Looking at the recipe example earlier, we don’t want to use instantiation, because that would require explicit receivers (e.g. x.recipe "PBJ..."
). We don’t want class macros, because that would imply that the recipes are defined within a class. What we want is to use either the top-level methods approach or the sandboxing approach, the difference being what our tolerance is for adding methods to the global namespace is, and whether or not we can deal with a global data store for the entire application.
Once we know what approach we are going to use, we would then define the unit tests based on that decision.
Regardless of the approach you use, some of the language features you can use to make your DSL come to life include:
- symbols. These have less line-noise than strings and tend to be favored by DSL writers.
- procs. More than anything else, these make DSL’s in Ruby read and work naturally. They allow simple encapsulation of functionality (so you can write augmented branching constructs), and also let you do delayed evaluation of code.
- modules.

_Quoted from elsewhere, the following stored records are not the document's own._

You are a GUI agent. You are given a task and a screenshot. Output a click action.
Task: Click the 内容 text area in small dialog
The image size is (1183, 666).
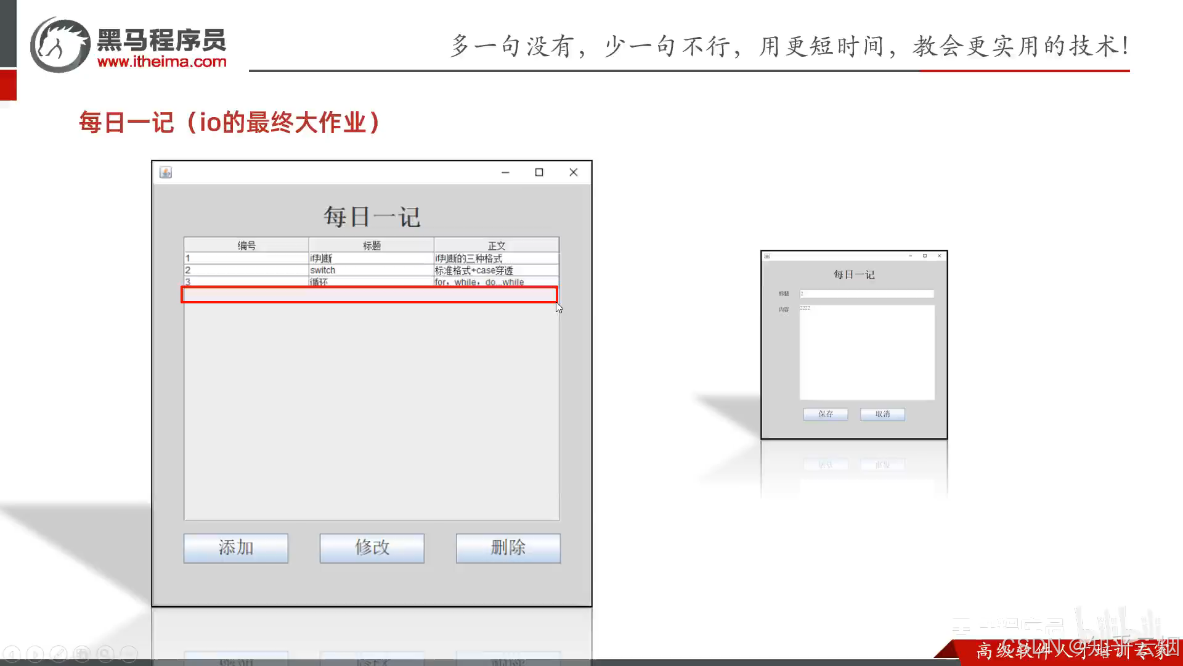click(x=866, y=352)
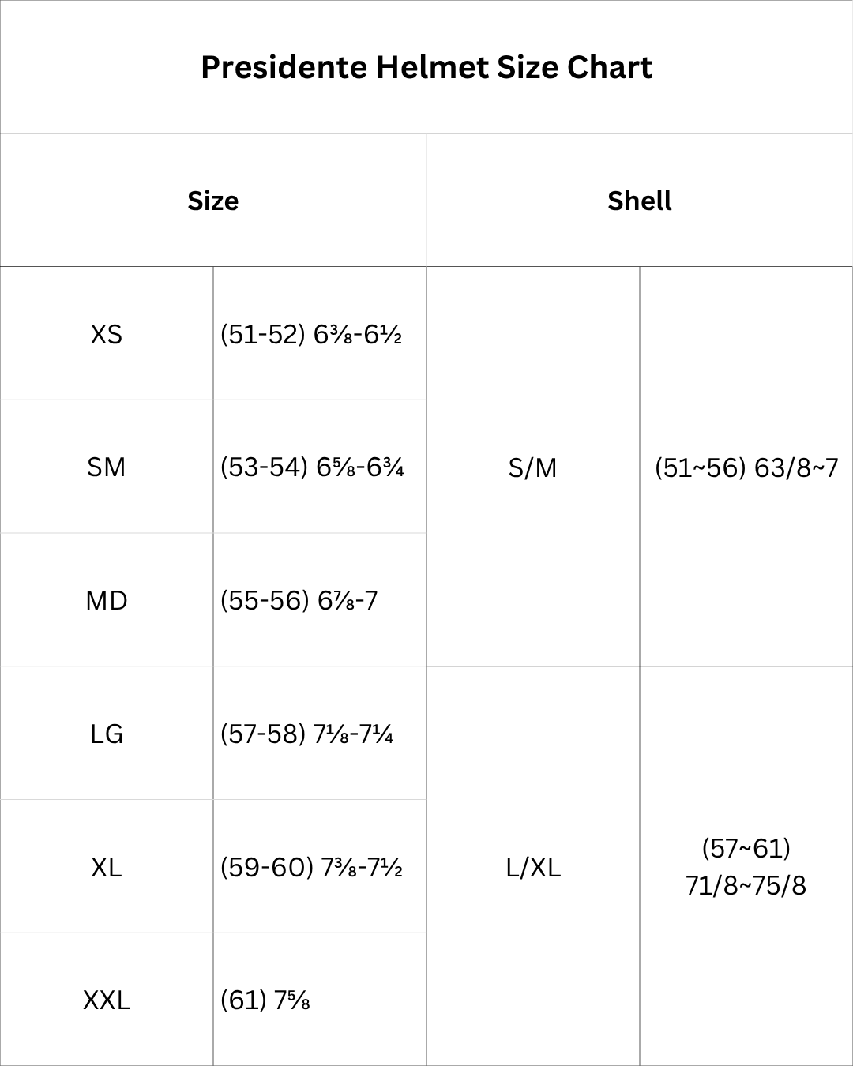Select the (57~61) shell range text

tap(746, 849)
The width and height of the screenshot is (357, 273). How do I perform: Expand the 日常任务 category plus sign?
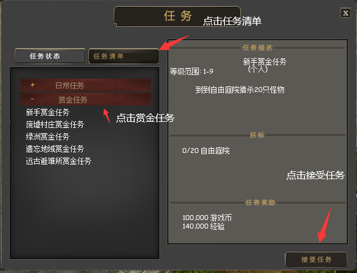[32, 85]
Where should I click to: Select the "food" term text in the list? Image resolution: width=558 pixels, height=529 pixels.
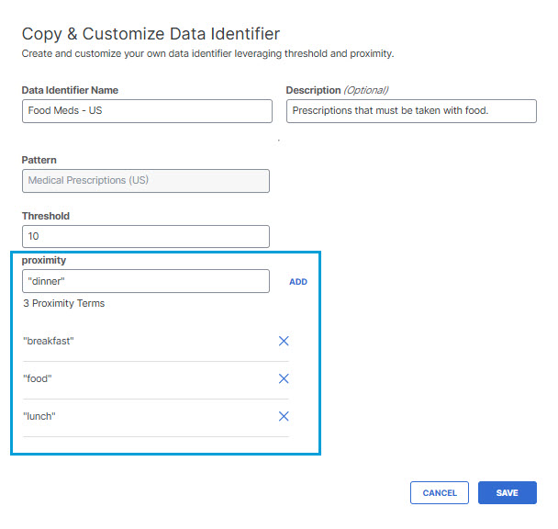(x=38, y=378)
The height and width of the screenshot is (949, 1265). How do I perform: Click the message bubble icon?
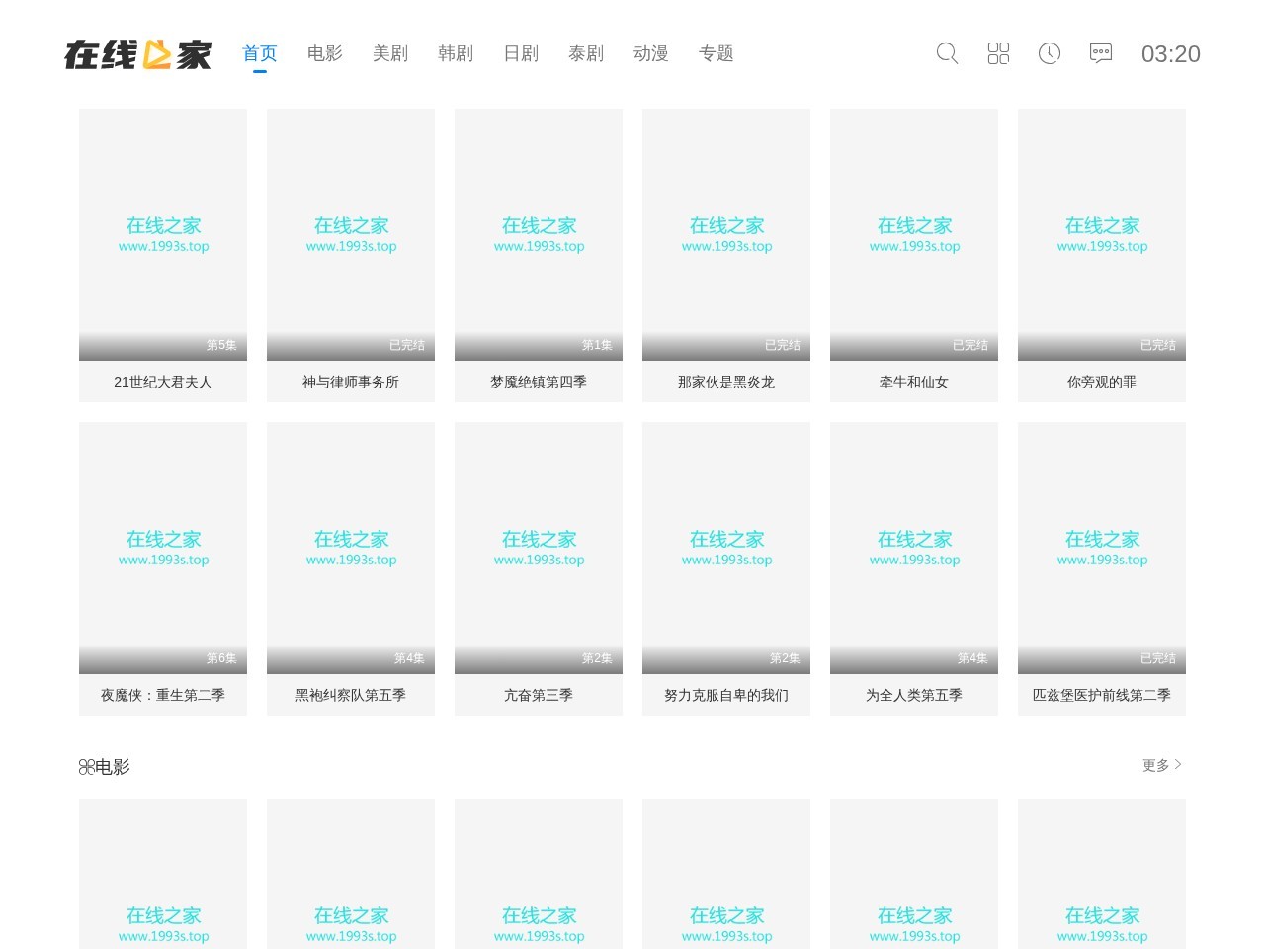point(1101,53)
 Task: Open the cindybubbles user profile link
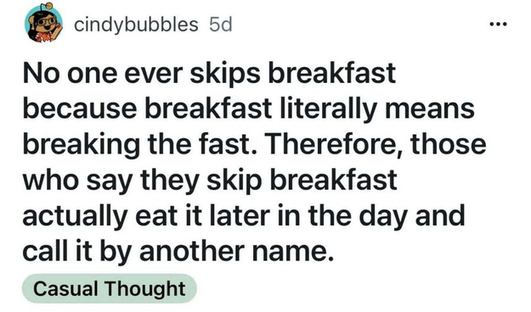click(136, 25)
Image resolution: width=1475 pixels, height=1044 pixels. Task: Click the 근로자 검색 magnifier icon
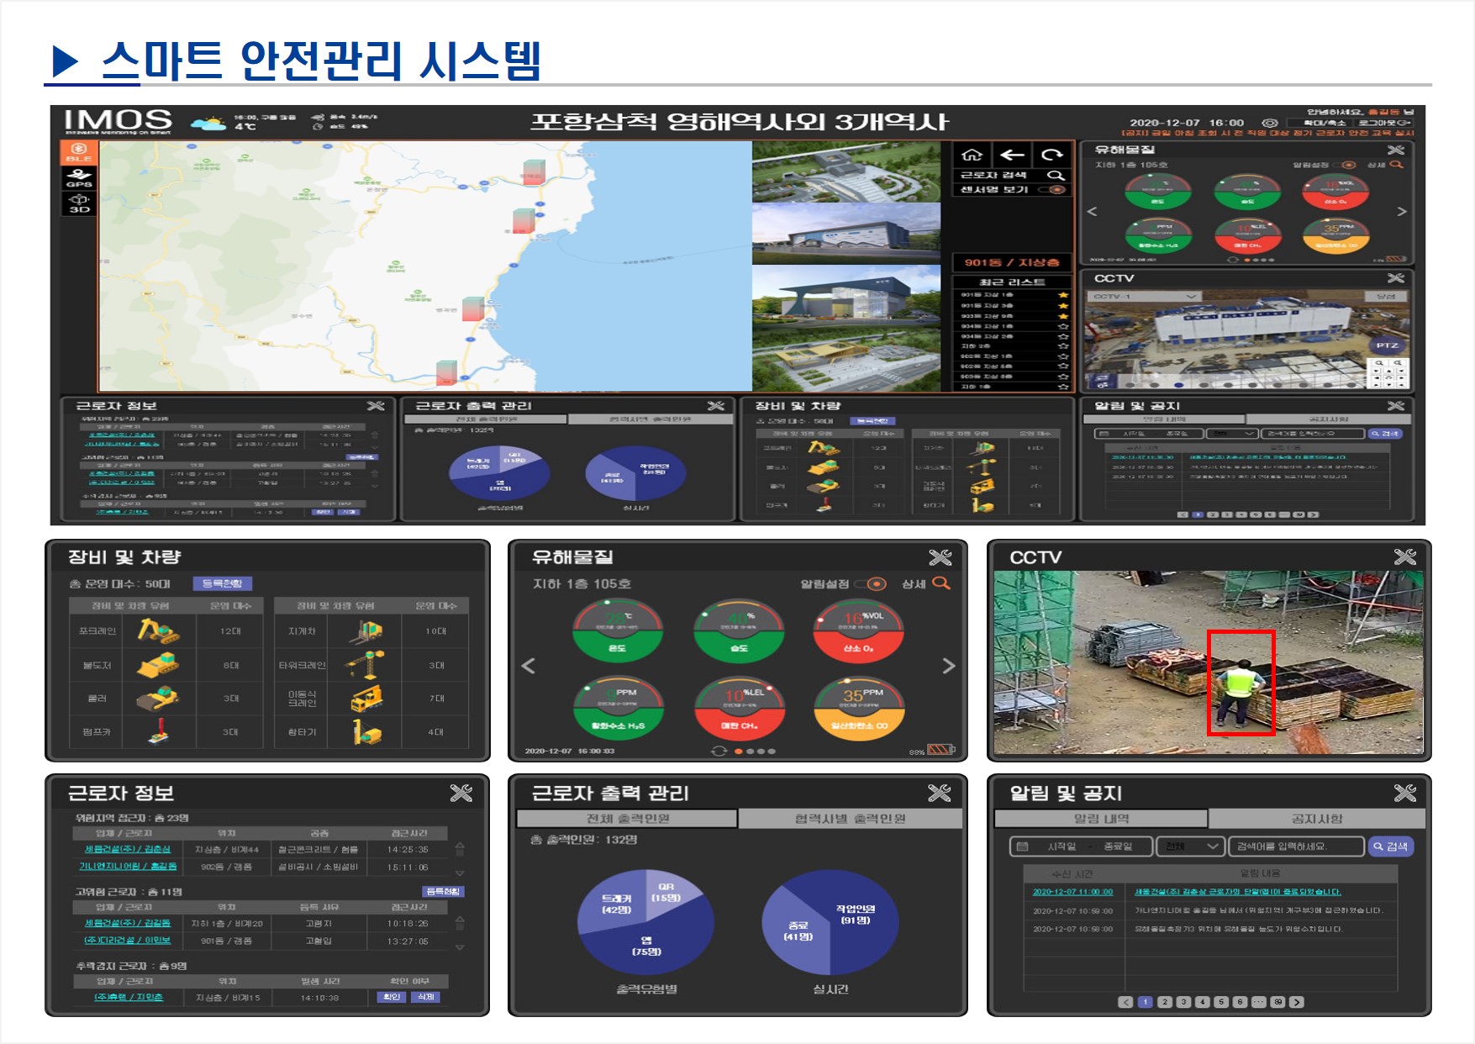coord(1056,175)
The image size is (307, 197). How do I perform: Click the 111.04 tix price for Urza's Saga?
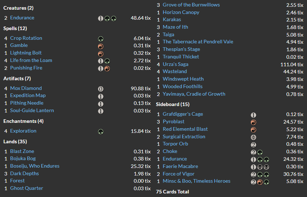click(x=292, y=64)
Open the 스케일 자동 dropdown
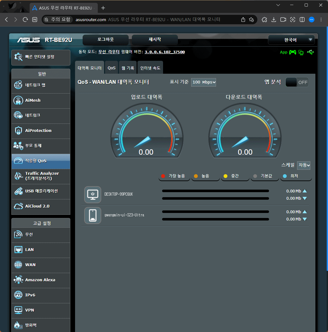 click(304, 165)
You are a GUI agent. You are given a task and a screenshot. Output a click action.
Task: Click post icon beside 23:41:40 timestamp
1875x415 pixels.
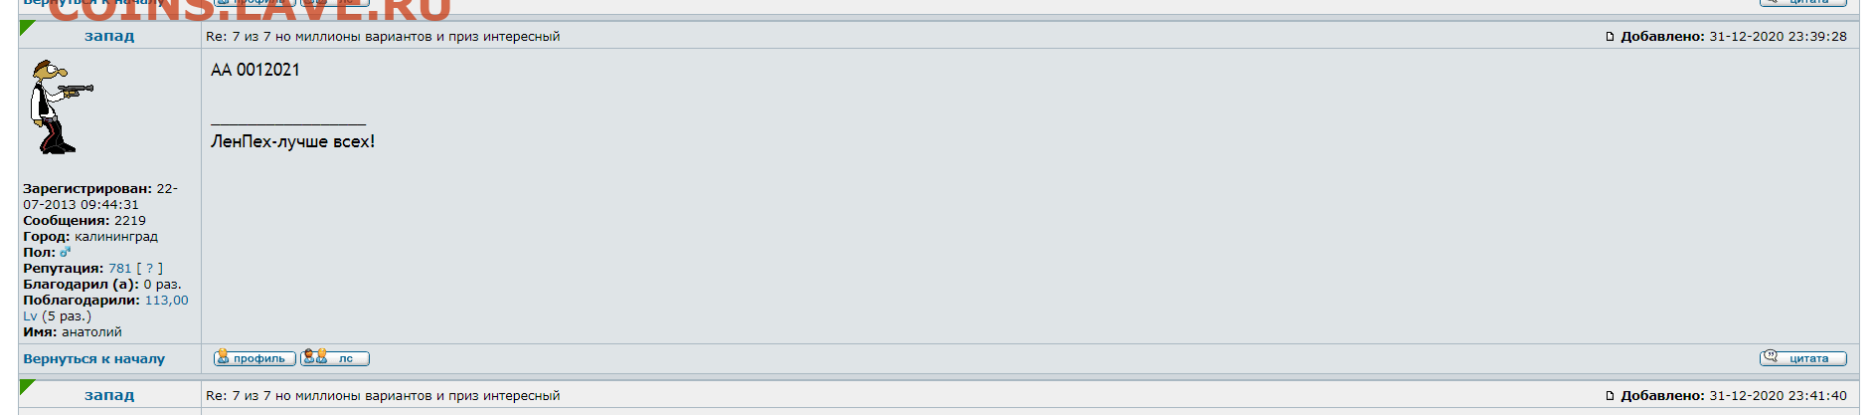tap(1611, 396)
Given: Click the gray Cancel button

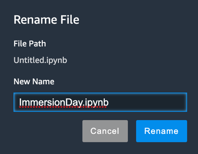Looking at the screenshot, I should point(105,131).
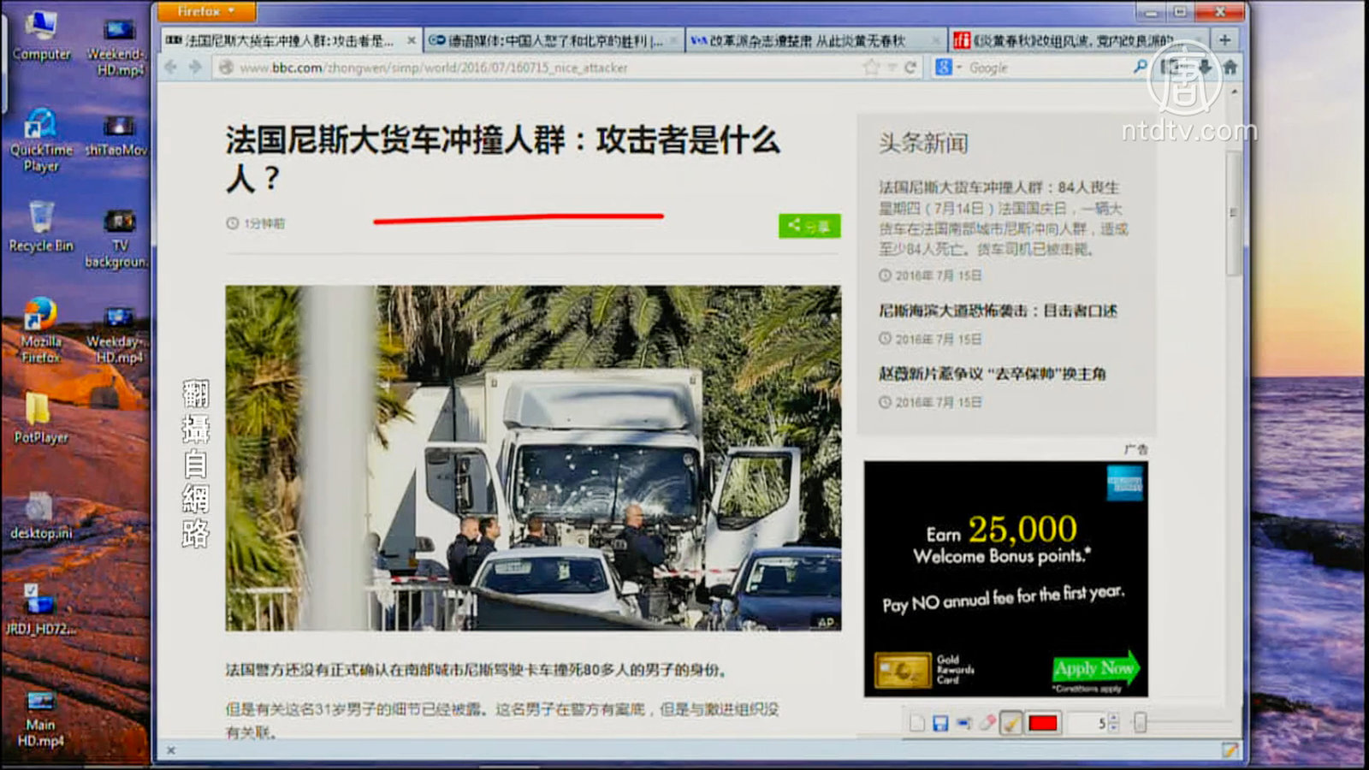Click the red color swatch in drawing toolbar
Screen dimensions: 1369x770
point(1042,724)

With modules you can easily specialize individual objects with DSL methods.
-
eval
,instance_eval
, andclass_eval
. It is definitely worth learning the difference between these three, and how they can be used. These are critical to many different dynamic techniques. -
define_method
. This lets you define new methods that can reference their closure, which you can’t do so easily using the eval methods. -
alias_method
. Rails uses this to good effect to allow modules to override behavior of the classes they are included in. -
Module#included
lets you do additional processing at the moment that a module is included in a class. -
Class#inherited
lets you keep track of who is inheriting from what
There are, of course, many more tools that a DSL writer can use, but I won’t enumerate them all here. Hopefully some of this is helpful. I keep seeing people on the mailing lists asking for “books to learn how to write DSL’s”, but I don’t think it is something a book can really help you with. It’s a different way of thinking about writing code, and as such needs to be learned by doing, not by reading. Experimentation is the key!